28 novembre 2009
Full Tilt Poker cards & CImg Library
Non avevo ancora menzionato qui sul blog il fatto che, durante la trasferta in terra napoletana, ho finalmente trovato un collega disposto a cimentarsi nell’apparentemente titanica impresa di creare un software capace di giocare un buon poker. Stiamo ora discutendo via email come procedere. L’idea, ad ogni modo, e’ quella di provare prima di tutto a sviluppare un HUD specifico per non piu’ di una o due room. Poi, una volta in possesso di questo strumento, iniziare a ragionare su tematiche di piu’ alto livello.
Va da se’ che per un po’ di tempo ci sara’ da rognare in C++. Sviluppare un HUD non e’ uno dei compiti in assoluto piu’ ardui a cui un programmatore possa dedicarsi, ma si tratta di qualcosa di sicuramente tedioso. Uno dei primi problemi da risolvere consiste nel riconoscere le carte presenti sullo schermo. Per fortuna (almeno in tutte le poker room di mia conoscenza) le carte occupano sempre la medesima posizione all’interno della finestra/tavolo di gioco. Le carte tipicamente utilizzate per l’Hold’Em, poi, tendono ad avere un sorta di “riassunto” negli angoli. Cosa che agevola il compito di riconoscimento, dato che non vi e’ la necessita’ di leggere l’intera carta, ma solo un subset di pixels.
Armato di certosina pazienza, ho scattato una raffica di screenshot da un po’ di sessioni di gioco random di Full Tilt Poker e poi mi sono ritagliato (manualmente) le singole 52 carte. Siccome sono buono, le metto pure a disposizione di chiunque potesse averne bisogno. Preciso che il formato in cui sono salvate e’ il PNG.

Per quanto riguarda poter riconoscere le carte via software, occorre appoggiarsi ad una libreria di image processing. Girovagando per la rete mi sono imbattuto in qualcosa che potrebbe fare al caso mio, vale a dire The CImg Library, dove CImg e’ un acronimo per C++ Template Image Processing Toolkit.

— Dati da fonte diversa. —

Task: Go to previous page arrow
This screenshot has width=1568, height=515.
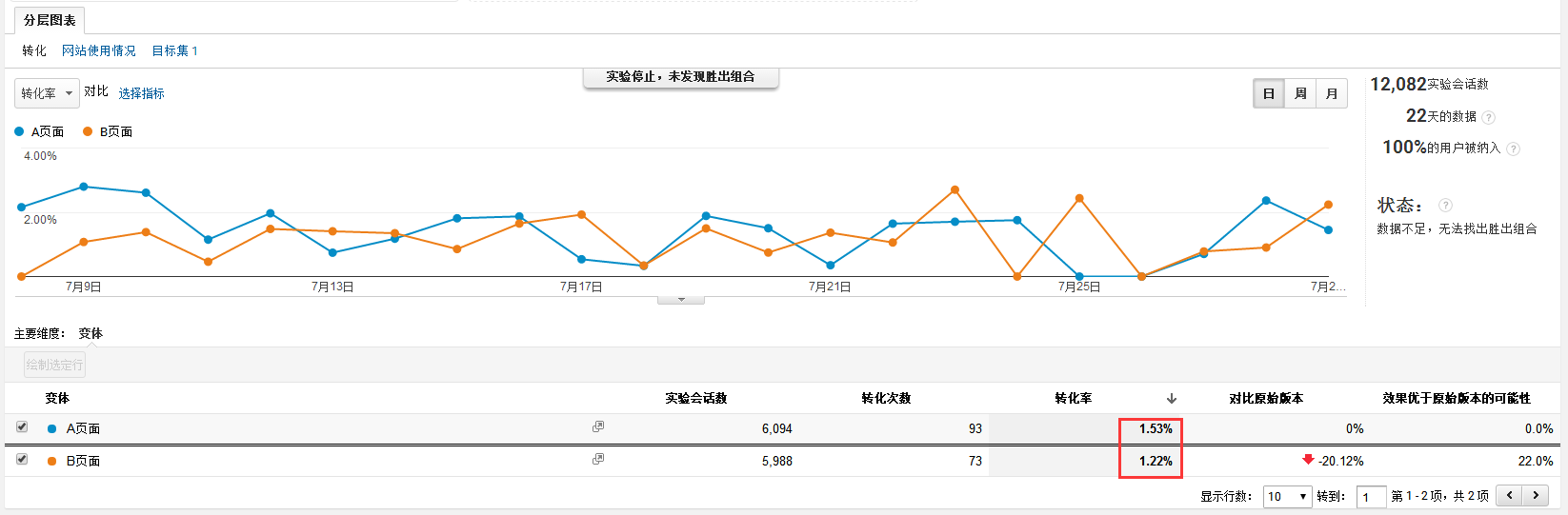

A questo indirizzo e’ possibile trovare una breve overview relativa a CImg, comprensiva della classica applicazione “Hello World!”, il
cui sorgente, come potete vedere, e’ davvero breve, semplice e pulito.
Per quanto riguarda la compilazione su Mac OS, occorre tenere presente che CImg si appoggia sulla infrastruttura X11. Per questo motivo, nel momento in cui si richiama g++ e’ necessario istruirlo a riguardo. La sintassi per farlo e’ simile a quella qui sotto.
$g++ -o hello_world hello_world.cpp -O2 -lm -lpthread -L/usr/X11R6/lib -lm -lpthread -lX11
Di seguito, il risultato finale. Venuto fuori al primissimo tentativo.

Le premesse sono senz’altro buone. Ora vediamo un po’ come si comporta la libreria quando si importano e si leggono immagini.